Fentanyl Coast to Coast: Drugs Flow into Local Communities through the Mail
Washington, D.C. (February 11, 2020) Weeks into the new year, illegal drugs—particularly fentanyl—continue to travel around the country and into local communities through the mail. A major law passed in October 2018 gives Congress the ability to properly screen packages and discourage drug traffickers from using the postal system. However, over a year after the Synthetics Trafficking and Overdose Prevention (STOP) Act was signed into law, it still has not been enforced. Local news stories showcase the prevalence of mail order fentanyl and other drugs being shipped through the mail as a major challenge to keep our communities safe.
On the West Coast, federal authorities in Southern California arrested 16 people in connection to a drug ring that shipped cocaine and other illegal narcotics from post offices in Riverside and San Bernardino through the mail to New York, Ohio, Michigan and South Carolina.
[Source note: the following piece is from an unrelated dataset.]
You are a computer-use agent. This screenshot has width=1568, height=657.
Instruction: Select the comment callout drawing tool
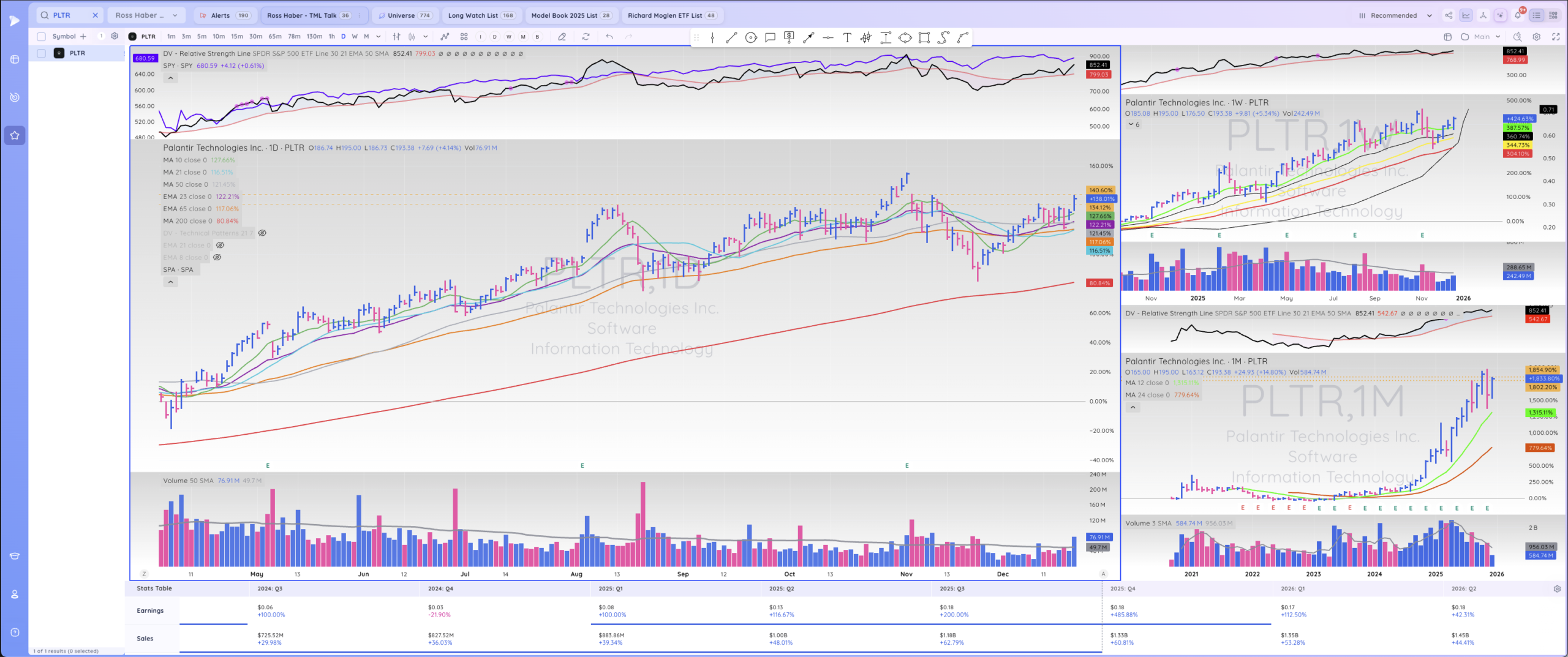770,38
The Midwest is frequently a popular destination for drugs in the mail. In Columbus, Indiana, a woman was recently arrested for dealing narcotics after mailing prescription drugs to her ex-husband’s place of employment with the specific goal of getting him in trouble. In a multi-state investigation based in Iowa, drug traffickers transported $2 million of drugs–including over 200 pounds of methamphetamine, 50,000 fentanyl pills and over 22 pounds of heroin–though the United States Postal Service (USPS) and subterranean tunnels. And federal investigations based in Milwaukee, Wisconsin, known as “Operation Island Hopper” and “Operation Tire Iron Press,” revealed the trafficking of large amounts of cocaine, heroin and fentanyl. Dependent on the postal system to transport their drugs without oversight, suspects in these cases boldly called the USPS with tracking numbers to inquire about the status and locations of their packages.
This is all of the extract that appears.